It’s hard to prescribe a particular narrative to this year’s group. On one hand, they’re a relatively young team, featuring just four seniors and a single grad student, that’s had to cope with the loss of their dominant center handler and 2017 Player of the Year Ben Sadok. On the other hand, they’re the end product of when a group of rising-star underclassmen role players comes of age to take the reigns of a program. The names of those we once considered breakout players– Gramann, Chris Bartoli, Pat Barron, and Tannor Johnson– all logged Club Nationals experience this fall2 and, in guiding their team to a top-eight seed, have proved themselves capable of being the pillars of a program, not just the supporting cast.
An interesting result that follows from the combination of these two story arcs is that the heir-apparent star pipeline that once was clear at UMass is less defined than in the past. From 2015-2017, even Zoo’s #4-10 guys were getting buzz. This year, with the promotion of that tier to the top, the hype has thus far been much quieter.

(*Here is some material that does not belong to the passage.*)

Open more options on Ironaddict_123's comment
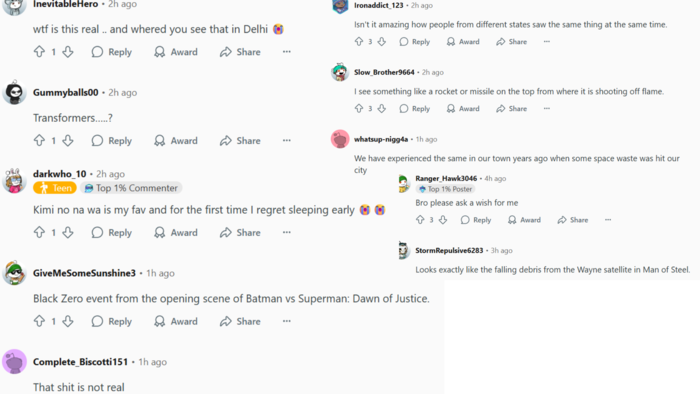Screen dimensions: 700x394 tap(546, 41)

But perhaps as the season reaches its apex, the middle of the ZooDisc roster will rise to the occasion.
Two players that look prime to do just that are sophomore handlers Jake Radack and Elijah Mishkind.
Radack returns as a starting handler for the O-line, while Mishkind is an AC All-Freshmen transfer from George Washington. The two form the starting handler battery for the UMass, displaying impressive poise and showing off wide throwing repertoires. Downfield, the Zoo O-line runs vertical, horizontal, and side stack sets (though the seems to favor the isolation patterns of the latter two), but regardless of formation the leaders of the cutting corps are seniors Soloman Maerowitz-McMahon and Pat Barron, as well as Mixed Club Offensive POTY (and USA U24 Mixed selection) Johnson. Maerowitz-McMahon and Barron are fearsome deep cutters, while Johnson is a two-way threat who is at his best when distributing the disc deep off of under cuts.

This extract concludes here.